How to protect the freedom of the press

Submitted by Matthew on 20 July, 2011 - 12:25

Does the News International scandal imply a need for public intervention in the media? Or would that lead to restrictions on the ability of journalists to investigate corruption within powerful institutions in society? Ian Overton, award-winning documentary maker and Director of the Bureau for Investigative Journalism, gave his views to Solidarity.


The idea of the fourth estate regulating the fourth estate is a good one, but I do not think the fourth estate should be regulated by the first three. We need self-regulation and ultimately, in a commercially-driven media, market forces will dictate.

There’s a demand for consequences, but we’ve already seen them; a newspaper has collapsed, we’ve seen senior individuals, including police officers, resign and Murdoch’s been brought before parliament.

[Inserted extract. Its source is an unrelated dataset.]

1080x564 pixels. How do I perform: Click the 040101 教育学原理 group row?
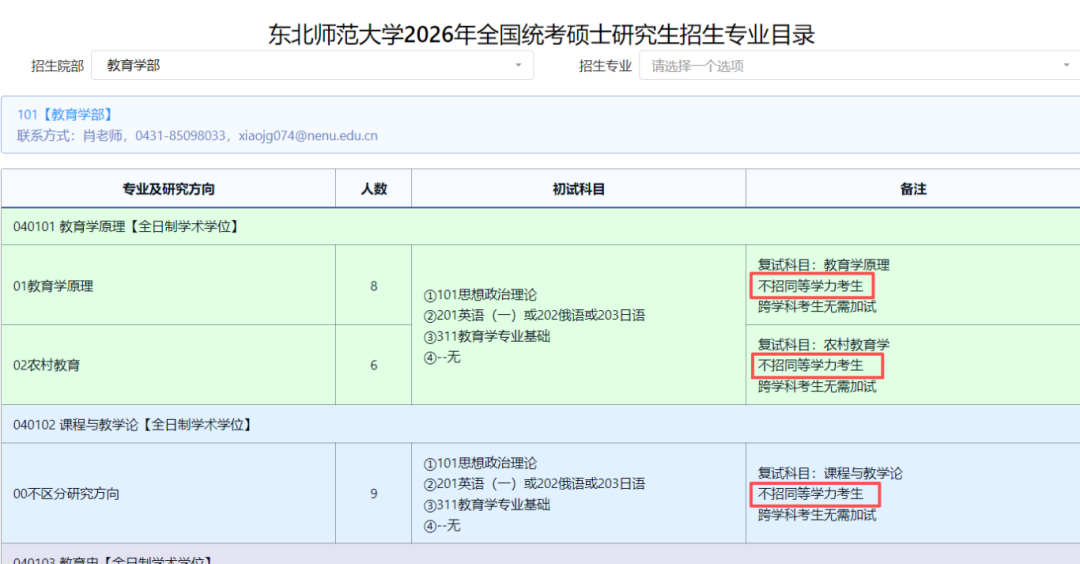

My major concern out of all of this is that newspapers may now be forced to adhere to much stricter legal requirements in terms of how they conduct investigations. That’s fine when it comes to hacking Milly Dowler’s phone, but what about hacking the phone of an unknown hedge fund manager who’s playing the markets illegally and the FSA is refusing to investigate?

This is the third big story in as many years — with the financial crisis and MPs’ expenses — that has involved people in positions of enormous power absolutely refusing to acknowledge problems with how that power was wielded and how they conducted themselves. There’s a peculiarly British belief that people in such positions wouldn’t be capable of such high levels of corruption, but that’s been proved wrong.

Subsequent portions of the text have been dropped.